As already noted, in the present case neither the complaint petition nor any of the materials placed on record so far indicate that the petitioners were the manufacturers of the Vanaspati in question or that they had supplied the said vanaspati in an adulterated state to the other accused persons. Further, another significant point to be noted is that the Vanaspati tin from which sample was purchased by the Food Inspector and the paperlable on the tin showing the name of petitioner No. 1, have not been seized by the Food Inspector. In these circumstances, it must be held that there is no material or evidence on record to show that the petitioners were in any way connected with the offence. Learned counsel for the opposite party has further submitted that involvement of the petitioners with the offence may be inferred from the fact that petitioner No. 1 had after its appearance before the Court asked for an analysis of the sample of Vanaspati by the Central Food Laboratory and the analysis report is that the sample is adulterated. This submission must be rejected as the action of petitioner No. l in getting the sample analysed by the Central Food Laboratory cannot be said to evidence making out a prima-facie case against it.
8. In the result, this petition is allowed. The order of the learned Magistrate taking cognizance against the petitioners and the proceedings in so far as they relate to the present petitioners only are quashed for the ends of justice and to prevent abuse of the process of Court. However, I would add and make it clear that if in course of the trial further materials are brought on record against the present petitioners, the learned trying Magistrate will be at liberty to invoke the provisions contained in Section 20-A of the Act.

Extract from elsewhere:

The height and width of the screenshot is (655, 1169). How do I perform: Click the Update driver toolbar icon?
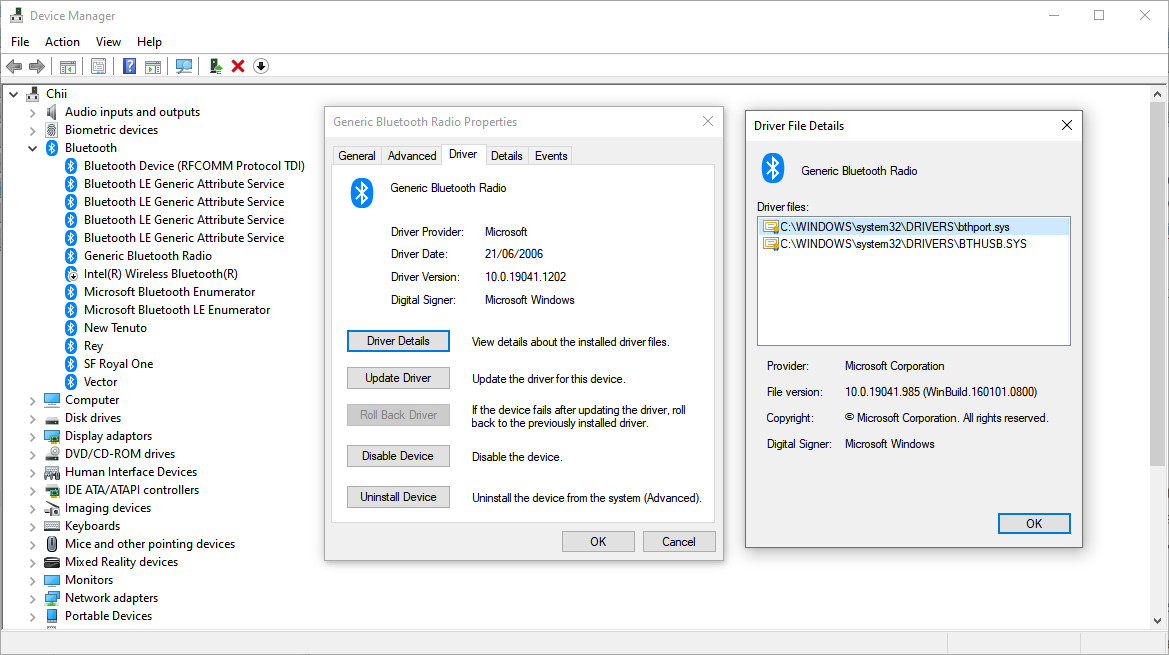[215, 66]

9. Another important point merits mention. Cognizance in the present case has been taken under Sub-section (1) of Section 16 of the Act and the trial is yet to commence. Section 16A of the Act inter-alia provides that all offences under Sub-section (1) of Section 16 shall be tried in a summary way by a Judicial Magistrate of the First Class, specially empowered in this behalf by the State Government or by a Metropolitan Magistrate and the provisions of Sections 262 to 265 of the Criminal P. C. shall, as far as may be, apply to such trial. I am informed that the State Government is yet to empower the Judicial Magistrate of the First Class of the State to try offences under Section 16(I) of the Act in a summary way. Section 16A was brought into the statute book by amendment in 1976 and it is unfortunate that although seven years have passed the State Government have not yet empowered the Judicial Magistrate of the First Class to try cases under Section 16(I) of the Act in a summary way. In the present case, the trial should be held in a summary way by a Magistrate competent to do so under the provisions contained in Section 16A of the Act.